To start, this will be the final post for this blog. I find myself struggling to grapple with this because I’ve really enjoyed writing these posts, exploring ideas that I never found time to deeply analyze, and sharing those ideas with others. This has been really fun for me and I want to start this final blog post with: thank you very much for reading!

I want to discuss the concept of completion. To complete things. I recently purchased a pocket dictionary to carry with me whenever I find a word that I need to define, in place of googling everything on my phone. My Merriam-Webster’s pocket dictionary defines completion as this: 1. Having all parts 2. Finished 3. Total. I feel as though, fundamentally, I have never been a completionist, at least one in relation to the Merriam-Webster dictionary definition. I can’t count the amount of things I never finished, books, tv shows, movies, games, hobbies, creative projects, so many things that I let go of in favor of something else (that I usually end up dropping as well). I think my aversion for completion stems from both my fear of imperfection and lack of grip on things that I value for myself. Along with this, I feel as though it comes from aesthetic distraction. 

I’ll explain further, starting with aesthetic distraction. I’ve written about this before, but I’m easily distracted by public perception of my own aesthetics. I’ve picked up books simply because they have an aesthetically pleasing cover, one that I’ve seen roaming around on the internet that all the people I admire aesthetically have read and posted photos of. Because of this aesthetic distraction, I’m not as personally invested in the book, which leads me to easily disregard it without much guilt in favor of something else. This is how I fail to complete things that I carry with me, that other people can perceive, like books and even certain hobbies.

With media like films and tv shows, I feel similarly. However, I feel as though I don’t value the idea of commitment when it comes to the media.
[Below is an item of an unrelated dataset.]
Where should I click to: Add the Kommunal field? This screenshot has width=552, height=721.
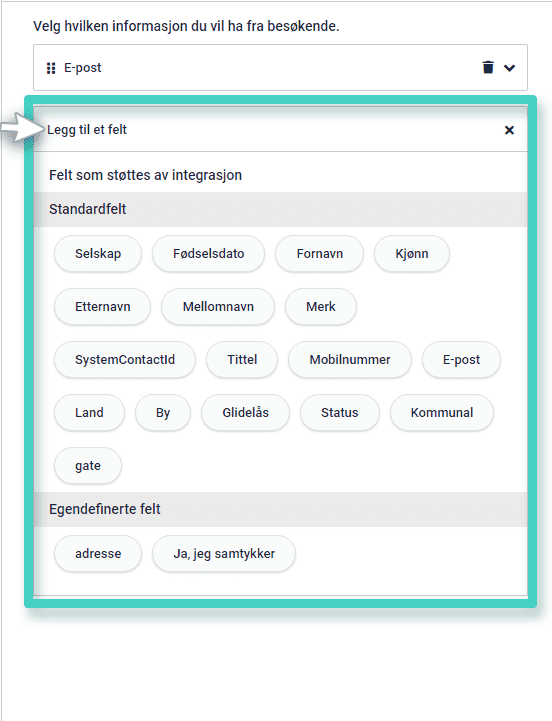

Yet, I also see my lack of commitment in other aspects of my life, like club work and assignments. I don’t feel a sense of commitment, which causes me to ignore the things I’m working on. However, commitment (or being able to commit) is a valuable trait that I wish to have for myself. It makes me feel more stable to be committed to something, but I fear the imperfection that comes along with committing to something, whether that be aesthetic imperfection or internal imperfection (feeling imperfect about something I directly created/chose). I’m unsure exactly how to push myself to commit more, but I think I have to wade through those feelings of boredom and imperfection in order to commit. I think that just sticking to anything, even if I don’t necessarily love it, will push myself out of this box.

I find myself being able to do that with journaling. I usually get sick of a journal after a few days, but lately I’ve been sticking it out on my last few journals and have been actually completing them. When completing something, there’s always that sense of accomplishment, but there’s also that excited feeling of a new start, a new beginning of something. Whether that be starting a new journal, starting a new book, taking on a new creative project, that feeling of a new start can be equally as motivating as the feeling of completion.